Directive 1: Reproduce only the lines of the listing from the line containing "You are a GUI" up to and including the line containing "pyautogui.click(x=175, y=107)", substituting "screen capture" for "screenshot" and leaving everything else unchanged. Omit the pictures from your answer.

Source excerpt:
%%

I track approximately 200 dividend-bearing stocks, and once a month, I reevaluate each company using a rating system I devised. I then compare my ratings with those of the analysts covering each individual company. During January’s rerating cycle, I was struck by the gap between Foot Locker’s current share price and the average twelve-month target price of analysts. Analysts see a 33% upside for the retailer in the coming year. Expedia’s shares are nearly as undervalued.
My personal investments outperform the market when my rating system and analysts agree a company is significantly undervalued. It is my perspective that both companies are mispriced by the market, have safe dividends, and are likely to outperform the broader indexes in the coming year.
To Understand Foot Locker, You Must First Know Nike
According to Jeffries’ analysts, 70% of Foot Locker’s (NYSE:FL) products are Nike’s brand. Furthermore, Foot Locker’s quarterly sales have a 79% correlation with Nike’s (NKE) North American sales. Foot Locker goes where Nike leads.
Nike’s sales have grown by an average of 5% annually for the last three years. During Nike’s second quarter, sales jumped 35% YoY. Most importantly, for Foot Locker, the North American market grew 10%.
Foot Locker’s Metrics Point To A Strong Retailer
Of course, a substantial portion of Nike’s growth stems from e-commerce, but Foot Locker is credited with reaching cash-paying customers: Roughly 30% of purchases in Foot Locker are made with cash, and Jeffries’ analysts claim that customer profile doesn’t buy online.

%%

Information provided:
%%

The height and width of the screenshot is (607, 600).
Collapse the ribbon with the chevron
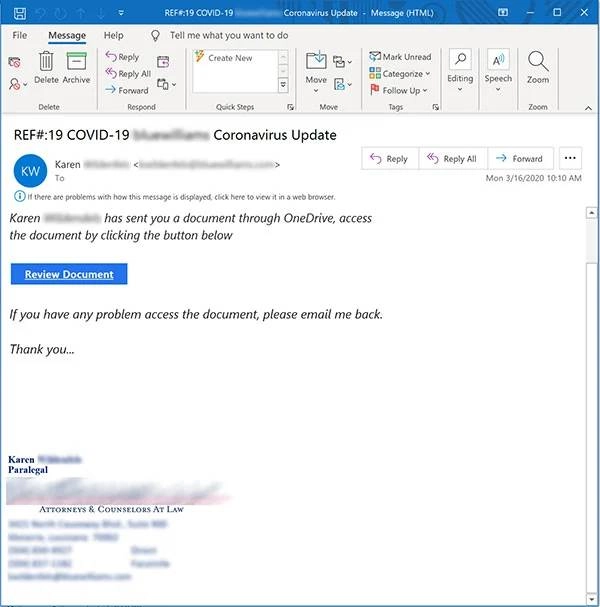click(588, 108)
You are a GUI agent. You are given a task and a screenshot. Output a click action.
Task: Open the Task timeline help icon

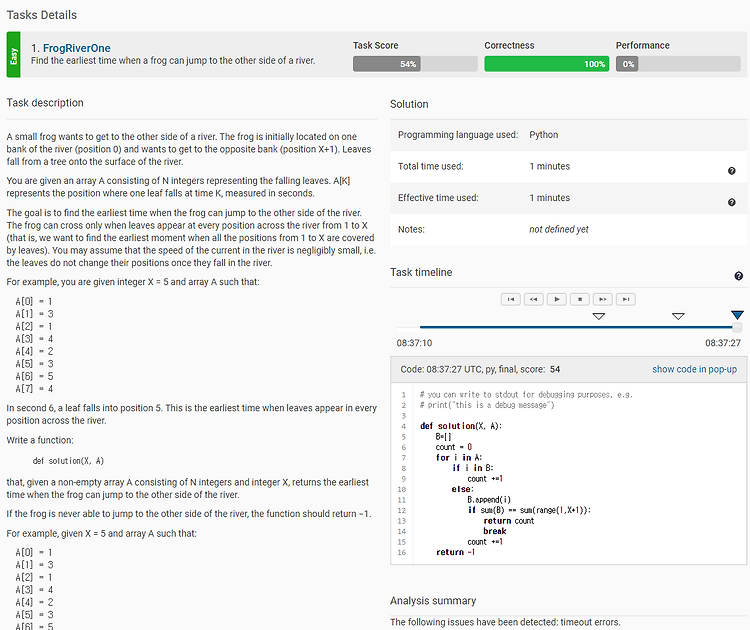point(738,276)
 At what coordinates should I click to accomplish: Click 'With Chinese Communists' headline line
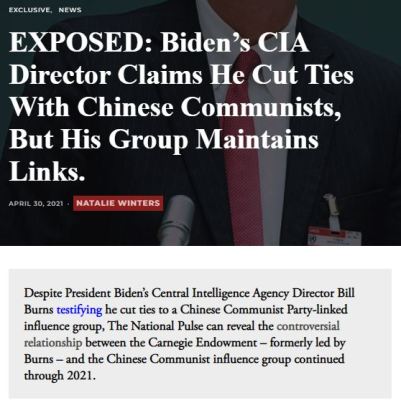pyautogui.click(x=175, y=107)
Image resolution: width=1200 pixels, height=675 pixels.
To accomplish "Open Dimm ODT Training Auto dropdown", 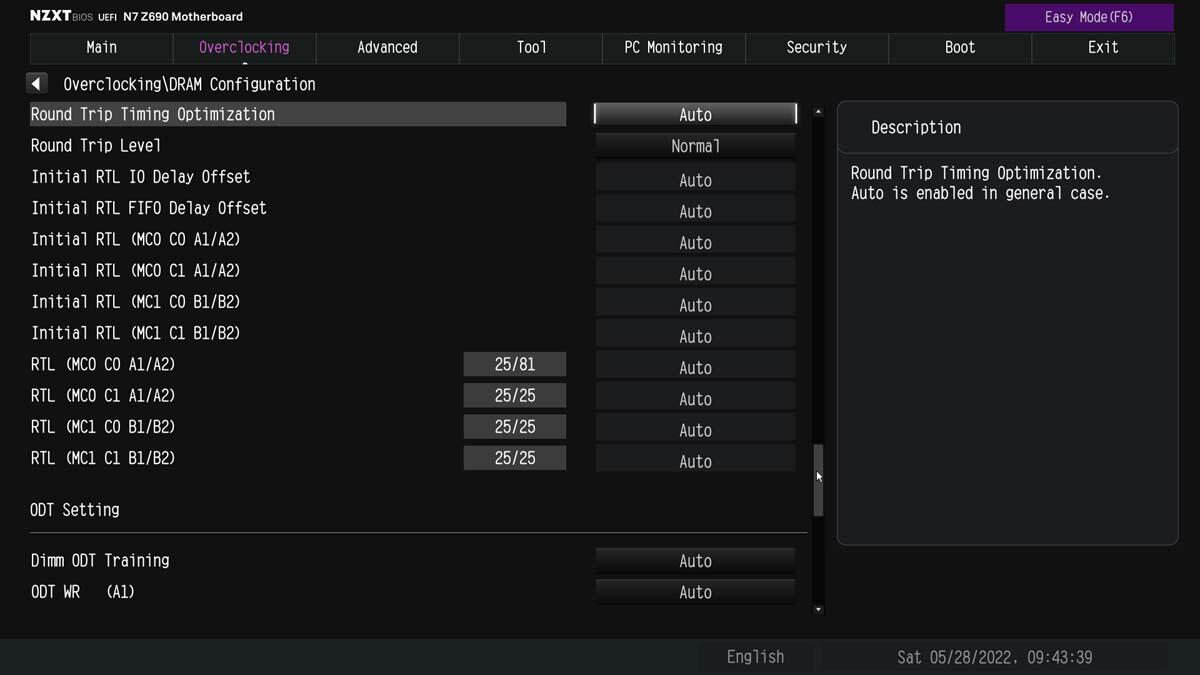I will click(695, 561).
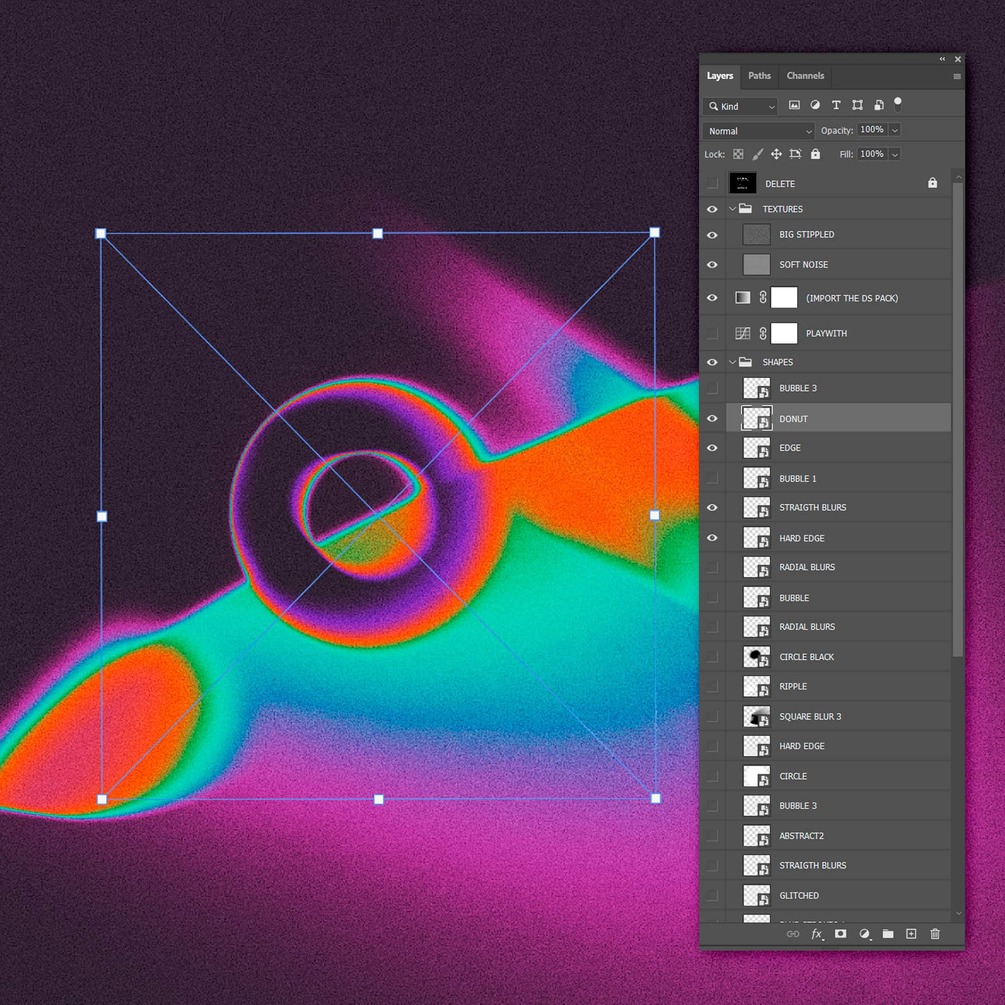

%%

Directive 2: Copy out the entire text on Foot Locker and Expedia exactly, with no changes.

Correct answer 1:
You are a GUI agent. You are given a task and a screen capture. Output a click action.
Task: Open the Task timeline help icon

point(738,276)
 At what coordinates should I click to accomplish: Click 'With Chinese Communists' headline line
pyautogui.click(x=175, y=107)

Correct answer 2:
I track approximately 200 dividend-bearing stocks, and once a month, I reevaluate each company using a rating system I devised. I then compare my ratings with those of the analysts covering each individual company. During January’s rerating cycle, I was struck by the gap between Foot Locker’s current share price and the average twelve-month target price of analysts. Analysts see a 33% upside for the retailer in the coming year. Expedia’s shares are nearly as undervalued.
My personal investments outperform the market when my rating system and analysts agree a company is significantly undervalued. It is my perspective that both companies are mispriced by the market, have safe dividends, and are likely to outperform the broader indexes in the coming year.
To Understand Foot Locker, You Must First Know Nike
According to Jeffries’ analysts, 70% of Foot Locker’s (NYSE:FL) products are Nike’s brand. Furthermore, Foot Locker’s quarterly sales have a 79% correlation with Nike’s (NKE) North American sales. Foot Locker goes where Nike leads.
Nike’s sales have grown by an average of 5% annually for the last three years. During Nike’s second quarter, sales jumped 35% YoY. Most importantly, for Foot Locker, the North American market grew 10%.
Foot Locker’s Metrics Point To A Strong Retailer
Of course, a substantial portion of Nike’s growth stems from e-commerce, but Foot Locker is credited with reaching cash-paying customers: Roughly 30% of purchases in Foot Locker are made with cash, and Jeffries’ analysts claim that customer profile doesn’t buy online.